• _Supplied passage_
(begin)

FStar_Pervasives_Native_option__int32_t abs2(int32_t x)
{
  if (x == min_int32)
    return ((FStar_Pervasives_Native_option__int32_t){ .tag = FStar_Pervasives_Native_None });
  else if (x >= (int32_t)0)
    return
      ((FStar_Pervasives_Native_option__int32_t){ .tag = FStar_Pervasives_Native_Some, .v = x });
  else
    return
      (
        (FStar_Pervasives_Native_option__int32_t){
          .tag = FStar_Pervasives_Native_Some,
          .v = (int32_t)0 - x
        }
      );
}

Pattern matches compilation

Inductives are compiled by KaRaMeL, and so are pattern matches. Note that for a series of cascading if-then-elses, KaRaMeL has to insert a fallback else statement, both because the original F* code may be unverified and the pattern-matching may be incomplete, but also because the C compiler may trigger an error.

let fail_if #a #b (package: a * (a -> option b)): St b =
  let open C.Failure in
  let open C.String in
  let x, f = package in
  match f x with
  | None -> failwith !$"invalid argument: fail_if"
  | Some x -> x
int32_t
fail_if__int32_t_int32_t(
  K___int32_t_int32_t____FStar_Pervasives_Native_option__int32_t package
)
{
  int32_t x = package.fst;
  FStar_Pervasives_Native_option__int32_t (*f)(int32_t x0) = package.snd;
  FStar_Pervasives_Native_option__int32_t scrut = f(x);
  if (scrut.tag == FStar_Pervasives_Native_None)

(end)

• _Problems and tasks_
1. Which local variables does the C function fail_if__int32_t_int32_t in the KaRaMeL excerpt declare and initialize in its body?
2. Could you pick up the KaRaMeL compilation excerpt after its last line and keep it going?

• _Dataset content_
(begin)

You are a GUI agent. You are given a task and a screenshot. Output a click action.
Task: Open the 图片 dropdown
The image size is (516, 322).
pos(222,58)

(end)

• _Task answers_
1. x, f, and scrut

2.
    return C_Failure_failwith__int32_t("invalid argument: fail_if");
  else if (scrut.tag == FStar_Pervasives_Native_Some)
  {
    int32_t x1 = scrut.v;
    return x1;
  }
  else
  {
    KRML_HOST_PRINTF("KaRaMeL abort at %s:%d\n%s\n",
      __FILE__,
      __LINE__,
      "unreachable (pattern matches are exhaustive in F*)");
    KRML_HOST_EXIT(255U);
  }
}

Function monomorphization

As demonstrated above, functions also get monomorphized based on their instances. Note that using a polymorphic type in an assume val is not supported.

Higher order with functions pointers

Higher order is, to a certain extent, possible (i.e. as long as you don’t use closures). The sample above demonstrates a block-scope function pointer. The fail_if function has been specialized on K__int32_t_int32_t, which is itself a specialization of the polymorphic pair type of F*. Below is a sample caller of fail_if__int32_t_int32_t, which relies on passing a pair of a function pointer and its argument.

let abs3 (x: Int32.t): St Int32.t =
  fail_if (x, abs2)
int32_t abs3(int32_t x)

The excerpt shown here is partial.